Does California Unruh apply to internal employee training video?

California Unruh Act (Cal. Civil Code § 51) applies to "all business establishments of every kind whatsoever." California courts have applied it to commercial websites and digital services. For internal training video, the employment discrimination provisions of California FEHA (Gov Code § 12940) are typically the more direct path: FEHA requires employers of five or more employees to provide reasonable accommodations to employees with disabilities, including accessible training. An LMS or training platform that does not provide WCAG 2.1 AA-accurate captions to hearing-impaired California employees can constitute a FEHA reasonable-accommodation failure. The DFEH/CRD (Civil Rights Department) investigates and can award damages.

Are private employers in other states (not California or New York) exposed to state accessibility law?

The exposure varies significantly. For private employers with employees in Colorado, Washington, Illinois, Massachusetts, Oregon, Maryland, Virginia, and New Jersey, the relevant state civil rights laws (CADA in Colorado, WLAD in Washington, IHRA in Illinois, MGL c. 151B in Massachusetts, ORS 659A in Oregon, MFEPA in Maryland, VHRA in Virginia, NJ LAD) each prohibit disability discrimination in employment and require reasonable accommodation. An employer with hearing-impaired employees in these states who are denied access to captioned training video may face state-law accommodation claims. The private employer's primary federal obligations under ADA Title I (15+ employees) are not displaced by state law — state law adds to them.

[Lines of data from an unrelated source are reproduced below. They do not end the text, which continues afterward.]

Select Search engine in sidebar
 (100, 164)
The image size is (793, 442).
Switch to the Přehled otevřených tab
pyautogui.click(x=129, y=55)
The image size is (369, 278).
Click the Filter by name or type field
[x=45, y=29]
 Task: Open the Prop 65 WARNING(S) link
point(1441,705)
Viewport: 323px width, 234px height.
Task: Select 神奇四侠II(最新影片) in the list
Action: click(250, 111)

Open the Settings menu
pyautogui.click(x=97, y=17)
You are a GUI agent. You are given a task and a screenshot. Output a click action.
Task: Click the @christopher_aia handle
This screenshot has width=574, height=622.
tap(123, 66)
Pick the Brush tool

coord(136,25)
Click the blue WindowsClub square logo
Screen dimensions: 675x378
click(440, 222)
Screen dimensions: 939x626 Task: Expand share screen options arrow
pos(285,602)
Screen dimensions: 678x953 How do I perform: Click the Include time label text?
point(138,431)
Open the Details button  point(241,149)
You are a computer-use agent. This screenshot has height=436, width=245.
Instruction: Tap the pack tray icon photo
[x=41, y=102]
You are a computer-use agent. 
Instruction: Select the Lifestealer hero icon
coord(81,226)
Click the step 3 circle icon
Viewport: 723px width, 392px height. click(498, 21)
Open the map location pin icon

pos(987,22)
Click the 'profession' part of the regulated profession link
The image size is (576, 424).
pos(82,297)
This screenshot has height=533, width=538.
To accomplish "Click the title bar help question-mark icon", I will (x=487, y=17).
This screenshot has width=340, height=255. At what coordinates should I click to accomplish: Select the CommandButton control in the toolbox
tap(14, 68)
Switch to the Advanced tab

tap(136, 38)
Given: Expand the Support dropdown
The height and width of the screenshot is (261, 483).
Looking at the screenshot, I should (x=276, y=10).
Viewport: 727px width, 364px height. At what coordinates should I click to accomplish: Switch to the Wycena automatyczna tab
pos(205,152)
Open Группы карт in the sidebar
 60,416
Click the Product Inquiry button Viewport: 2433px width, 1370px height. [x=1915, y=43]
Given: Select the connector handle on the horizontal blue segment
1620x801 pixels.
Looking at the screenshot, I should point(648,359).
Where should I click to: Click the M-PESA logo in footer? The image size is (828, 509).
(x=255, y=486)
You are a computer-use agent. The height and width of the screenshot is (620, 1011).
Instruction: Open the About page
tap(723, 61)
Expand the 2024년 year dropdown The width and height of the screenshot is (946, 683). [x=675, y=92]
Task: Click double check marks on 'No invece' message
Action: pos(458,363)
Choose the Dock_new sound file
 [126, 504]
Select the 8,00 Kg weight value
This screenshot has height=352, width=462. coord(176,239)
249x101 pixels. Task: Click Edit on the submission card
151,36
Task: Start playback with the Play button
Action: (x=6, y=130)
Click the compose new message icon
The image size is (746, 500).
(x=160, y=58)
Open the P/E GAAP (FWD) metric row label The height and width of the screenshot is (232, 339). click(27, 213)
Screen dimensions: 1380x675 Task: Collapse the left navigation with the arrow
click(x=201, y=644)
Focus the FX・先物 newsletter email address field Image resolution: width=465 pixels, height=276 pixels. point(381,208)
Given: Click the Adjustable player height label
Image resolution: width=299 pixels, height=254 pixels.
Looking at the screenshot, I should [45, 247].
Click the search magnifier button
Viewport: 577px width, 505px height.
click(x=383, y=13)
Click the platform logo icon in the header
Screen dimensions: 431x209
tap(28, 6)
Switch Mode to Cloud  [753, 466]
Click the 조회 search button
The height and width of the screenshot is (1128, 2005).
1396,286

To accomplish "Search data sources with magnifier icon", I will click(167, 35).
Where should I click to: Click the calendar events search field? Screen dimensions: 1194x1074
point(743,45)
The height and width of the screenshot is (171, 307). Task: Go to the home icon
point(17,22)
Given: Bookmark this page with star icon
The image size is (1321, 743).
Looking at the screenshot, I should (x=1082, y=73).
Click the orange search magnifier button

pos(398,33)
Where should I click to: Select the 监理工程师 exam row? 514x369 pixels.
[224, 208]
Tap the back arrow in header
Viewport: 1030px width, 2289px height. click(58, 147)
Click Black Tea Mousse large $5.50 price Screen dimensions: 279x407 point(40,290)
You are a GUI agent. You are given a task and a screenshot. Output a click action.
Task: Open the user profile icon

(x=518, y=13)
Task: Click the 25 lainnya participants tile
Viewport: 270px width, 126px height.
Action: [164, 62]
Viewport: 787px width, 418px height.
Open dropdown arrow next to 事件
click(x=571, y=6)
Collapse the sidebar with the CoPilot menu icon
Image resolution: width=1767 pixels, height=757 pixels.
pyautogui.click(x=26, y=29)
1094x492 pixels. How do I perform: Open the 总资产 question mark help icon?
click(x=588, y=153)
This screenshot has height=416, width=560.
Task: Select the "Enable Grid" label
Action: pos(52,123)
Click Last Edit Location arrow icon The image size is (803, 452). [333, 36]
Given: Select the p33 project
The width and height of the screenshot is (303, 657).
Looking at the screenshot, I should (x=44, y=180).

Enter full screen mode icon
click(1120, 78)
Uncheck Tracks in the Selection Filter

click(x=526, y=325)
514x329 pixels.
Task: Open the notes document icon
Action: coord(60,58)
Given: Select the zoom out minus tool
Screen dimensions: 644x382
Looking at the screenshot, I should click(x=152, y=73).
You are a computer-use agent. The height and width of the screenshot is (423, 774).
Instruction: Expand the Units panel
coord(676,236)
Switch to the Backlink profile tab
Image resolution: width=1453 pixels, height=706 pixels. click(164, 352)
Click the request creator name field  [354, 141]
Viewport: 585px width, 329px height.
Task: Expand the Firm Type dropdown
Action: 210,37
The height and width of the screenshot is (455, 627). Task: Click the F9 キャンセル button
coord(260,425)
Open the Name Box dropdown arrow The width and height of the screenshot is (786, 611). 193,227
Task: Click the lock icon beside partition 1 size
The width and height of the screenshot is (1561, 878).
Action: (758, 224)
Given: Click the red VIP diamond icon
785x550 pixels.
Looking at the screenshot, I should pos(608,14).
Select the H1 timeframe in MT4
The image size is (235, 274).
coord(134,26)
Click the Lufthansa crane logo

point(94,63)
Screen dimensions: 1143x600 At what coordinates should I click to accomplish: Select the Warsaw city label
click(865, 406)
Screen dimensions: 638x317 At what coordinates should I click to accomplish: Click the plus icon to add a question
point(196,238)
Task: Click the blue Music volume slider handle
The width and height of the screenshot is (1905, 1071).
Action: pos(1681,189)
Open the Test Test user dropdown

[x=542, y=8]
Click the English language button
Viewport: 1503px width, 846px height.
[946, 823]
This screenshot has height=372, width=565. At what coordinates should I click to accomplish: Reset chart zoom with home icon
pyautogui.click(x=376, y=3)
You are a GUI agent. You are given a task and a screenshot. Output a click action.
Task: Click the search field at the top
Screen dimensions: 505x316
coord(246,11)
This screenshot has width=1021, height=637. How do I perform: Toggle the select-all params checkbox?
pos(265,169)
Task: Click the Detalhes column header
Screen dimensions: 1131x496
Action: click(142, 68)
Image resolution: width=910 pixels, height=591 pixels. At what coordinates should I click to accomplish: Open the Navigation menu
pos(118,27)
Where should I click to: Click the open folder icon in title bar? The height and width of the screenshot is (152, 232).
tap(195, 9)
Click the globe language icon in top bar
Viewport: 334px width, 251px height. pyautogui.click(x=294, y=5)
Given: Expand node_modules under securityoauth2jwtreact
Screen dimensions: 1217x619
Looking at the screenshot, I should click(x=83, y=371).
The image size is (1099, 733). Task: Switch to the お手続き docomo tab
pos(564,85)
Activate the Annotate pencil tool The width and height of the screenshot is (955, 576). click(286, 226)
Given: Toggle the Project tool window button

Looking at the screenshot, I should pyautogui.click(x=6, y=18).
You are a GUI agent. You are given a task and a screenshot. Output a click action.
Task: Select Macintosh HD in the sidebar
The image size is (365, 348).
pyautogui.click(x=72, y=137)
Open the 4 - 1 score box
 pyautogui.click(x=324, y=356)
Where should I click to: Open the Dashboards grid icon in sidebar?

How does state law interact with ADA Title II for public universities?

Public universities in states with digital accessibility laws face both federal ADA Title II (effective 2026-04-24 for most institutions under the 2024 DOJ rulemaking, which required WCAG 2.1 AA) and their state law's obligations. The standards are consistent — both point to WCAG 2.1 AA SC 1.2.2 for captioning — but the enforcement mechanisms differ. OCR (federal) and the state's civil rights agency (state) both have jurisdiction. State laws may have stricter timelines or reporting requirements (Colorado HB 21-1110's annual report, for example) that have no exact federal equivalent. Universities operating in California, New York, Colorado, Texas, Washington, and Illinois need to satisfy both frameworks.

Does Texas Gov Code § 2054.460 apply to private companies contracting with the state?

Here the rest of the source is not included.